According to the passage on curcumin and coronaviruses, what is currently the primary method of preventing TGEV infection?

= DOCUMENT PASSAGE =

+++

Written by Joyce Smith, BS. In an in vitro alpha-coronavirus model, curcumin not only inhibited the proliferation of the transmissible gastroenteritis virus (TGEV) but was also able to deactivate and destroy it.
Emerging coronaviruses (CoVs), belonging to the family Coronaviridae 1, are enveloped RNA viruses that have no currently available or approved effective treatment and pose a worldwide threat to both humans and animals. TGRV, a member of the alpha-genus Coronavirus 2, causes a disease called transmissible gastroenteritis in piglets 3, which is characterized by diarrhea, severe dehydration and death. TGEV is highly infectious and is invariably fatal in piglets younger than two weeks of age, thus posing a major threat to the global swine industry. Presently, vaccinating is the primary method of preventing TGEV infection; however, the commercially available vaccines have been ineffective in preventing viral spread 4,5, thus highlighting the need for a treatment that offers complete disease protection and control.
Previous studies have shown curcumin’s ability to inhibit the replication of certain types of virus, including the Zika, hepatitis B, chikungunya and dengue viruses 6,7 . Curcumin has also been studied for its several significant biological effects, including antibacterial, anti-inflammatory, antifungal, antiparasitic, antiviral and antitumor activities 8. To date the polyphenolic potency of curcumin against TGEV has not been tested, thus challenging the research team of Li and colleagues to pursue curcumin, with its availability and minimal side effects, as a potential agent against this challenging virus.

+++

[Stored data entries]
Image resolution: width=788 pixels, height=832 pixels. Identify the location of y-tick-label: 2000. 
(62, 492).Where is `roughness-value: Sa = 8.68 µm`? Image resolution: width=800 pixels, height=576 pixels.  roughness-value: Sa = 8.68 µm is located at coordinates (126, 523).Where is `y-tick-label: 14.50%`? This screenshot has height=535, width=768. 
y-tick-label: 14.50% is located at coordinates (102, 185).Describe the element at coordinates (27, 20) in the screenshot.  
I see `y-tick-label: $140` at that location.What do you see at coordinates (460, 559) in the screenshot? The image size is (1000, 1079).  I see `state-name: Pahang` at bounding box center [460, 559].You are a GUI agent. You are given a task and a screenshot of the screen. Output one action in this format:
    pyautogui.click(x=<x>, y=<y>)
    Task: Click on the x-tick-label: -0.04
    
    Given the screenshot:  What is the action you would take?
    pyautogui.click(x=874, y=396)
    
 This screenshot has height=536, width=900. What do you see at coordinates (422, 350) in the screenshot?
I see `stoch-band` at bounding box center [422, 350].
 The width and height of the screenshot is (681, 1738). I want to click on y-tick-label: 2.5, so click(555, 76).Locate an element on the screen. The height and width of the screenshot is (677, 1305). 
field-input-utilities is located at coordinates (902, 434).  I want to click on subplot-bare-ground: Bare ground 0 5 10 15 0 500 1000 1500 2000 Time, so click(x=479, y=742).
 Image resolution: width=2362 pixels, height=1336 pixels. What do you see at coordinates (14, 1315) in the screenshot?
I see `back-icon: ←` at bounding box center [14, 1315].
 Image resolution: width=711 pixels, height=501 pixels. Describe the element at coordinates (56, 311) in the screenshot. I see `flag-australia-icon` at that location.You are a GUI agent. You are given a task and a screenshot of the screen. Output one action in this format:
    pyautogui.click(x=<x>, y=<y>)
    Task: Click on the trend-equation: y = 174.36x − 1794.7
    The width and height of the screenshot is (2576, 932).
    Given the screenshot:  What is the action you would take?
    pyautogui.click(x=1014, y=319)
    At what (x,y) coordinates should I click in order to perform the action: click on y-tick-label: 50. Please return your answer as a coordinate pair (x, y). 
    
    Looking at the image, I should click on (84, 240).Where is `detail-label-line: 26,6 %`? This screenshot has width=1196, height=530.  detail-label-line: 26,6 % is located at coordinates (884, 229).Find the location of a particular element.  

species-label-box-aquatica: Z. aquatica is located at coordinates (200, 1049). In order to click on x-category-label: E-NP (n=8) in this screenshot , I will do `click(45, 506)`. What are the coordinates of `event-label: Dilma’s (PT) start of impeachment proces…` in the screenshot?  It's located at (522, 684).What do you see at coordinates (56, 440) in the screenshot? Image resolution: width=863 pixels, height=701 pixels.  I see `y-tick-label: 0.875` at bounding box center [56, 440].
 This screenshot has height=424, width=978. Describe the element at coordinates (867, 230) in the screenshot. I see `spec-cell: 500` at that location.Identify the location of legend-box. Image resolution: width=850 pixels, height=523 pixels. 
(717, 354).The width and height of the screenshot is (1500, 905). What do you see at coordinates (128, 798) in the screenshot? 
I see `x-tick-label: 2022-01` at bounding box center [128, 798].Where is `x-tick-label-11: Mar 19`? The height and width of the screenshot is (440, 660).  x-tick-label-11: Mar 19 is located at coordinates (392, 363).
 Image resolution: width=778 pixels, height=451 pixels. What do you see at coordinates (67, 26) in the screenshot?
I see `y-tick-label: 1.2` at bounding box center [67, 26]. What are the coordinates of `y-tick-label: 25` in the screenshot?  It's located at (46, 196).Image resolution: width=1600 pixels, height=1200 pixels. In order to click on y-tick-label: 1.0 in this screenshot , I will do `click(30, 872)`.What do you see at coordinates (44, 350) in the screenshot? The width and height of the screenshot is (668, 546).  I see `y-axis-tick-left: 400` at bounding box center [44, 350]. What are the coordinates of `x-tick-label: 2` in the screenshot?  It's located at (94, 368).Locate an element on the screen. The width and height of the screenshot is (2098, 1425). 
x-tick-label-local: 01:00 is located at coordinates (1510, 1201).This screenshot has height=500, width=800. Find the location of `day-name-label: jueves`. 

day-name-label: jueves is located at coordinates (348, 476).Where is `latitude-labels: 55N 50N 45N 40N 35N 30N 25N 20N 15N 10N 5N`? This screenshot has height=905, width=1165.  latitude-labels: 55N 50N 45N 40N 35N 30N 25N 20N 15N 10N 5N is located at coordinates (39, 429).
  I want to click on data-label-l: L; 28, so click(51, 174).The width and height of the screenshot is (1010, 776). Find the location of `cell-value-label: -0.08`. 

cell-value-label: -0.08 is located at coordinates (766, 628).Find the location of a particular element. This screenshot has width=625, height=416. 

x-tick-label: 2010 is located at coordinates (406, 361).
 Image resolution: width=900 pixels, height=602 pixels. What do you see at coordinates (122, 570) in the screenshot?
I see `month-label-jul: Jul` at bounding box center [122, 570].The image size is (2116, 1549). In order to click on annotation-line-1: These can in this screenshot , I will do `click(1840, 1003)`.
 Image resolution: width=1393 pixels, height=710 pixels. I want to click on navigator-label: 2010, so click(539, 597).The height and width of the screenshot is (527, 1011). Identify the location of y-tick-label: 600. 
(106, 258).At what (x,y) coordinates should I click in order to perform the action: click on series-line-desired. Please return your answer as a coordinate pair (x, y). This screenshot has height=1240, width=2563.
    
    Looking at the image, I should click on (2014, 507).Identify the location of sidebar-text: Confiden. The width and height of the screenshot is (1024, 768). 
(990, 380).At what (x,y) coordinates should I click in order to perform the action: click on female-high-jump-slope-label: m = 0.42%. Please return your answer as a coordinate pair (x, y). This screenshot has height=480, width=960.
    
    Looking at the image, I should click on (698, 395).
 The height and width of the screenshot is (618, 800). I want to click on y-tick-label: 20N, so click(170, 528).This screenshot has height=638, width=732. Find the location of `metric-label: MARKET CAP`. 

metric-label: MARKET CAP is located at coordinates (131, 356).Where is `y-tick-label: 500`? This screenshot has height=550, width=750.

+++

= THE ANSWER =
Vaccination is the primary method of preventing TGEV infection.